Inside the cereal box, Rader had left plans for future killings, along with an additional note which simply asked the police if it would be possible to communicate via floppy disks without being traced. "Be honest," he implored them, and of course, they assured him it would be safe.
Following his particular instructions, the police took out an ad in the Miscellaneous Section of the Wichita Eagle, reading: "Rex, it will be OK." Rader believed them. Just two weeks later, Wichita's KSAS-TV received a package containing a floppy disk with one single file on it. Rader was cocky, claiming the first floppy disk was only a "test," but it turned out he wasn't all that tech-savvy. Authorities were now one step ahead of the killer. Detectives were able to run relatively simple tests to determine that the file had last been saved by a user named "Dennis," and it had been printed using one of the printers at the nearby Christ Lutheran Church.

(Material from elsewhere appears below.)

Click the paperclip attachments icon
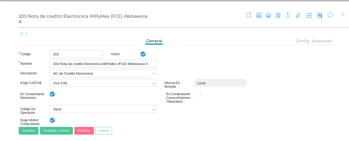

In short order, the metadata had led authorities straight to Christ Lutheran Church and to Dennis Rader, the congregation's president, per The Atlantic. A DNA test confirmed Dennis Rader was the man they had been looking for. "The floppy did me in," Rader would later lament, via Cybercrime. He ultimately confessed to all ten murders and is currently serving out a 175-year sentence at El Dorado Correctional Facility in Kansas.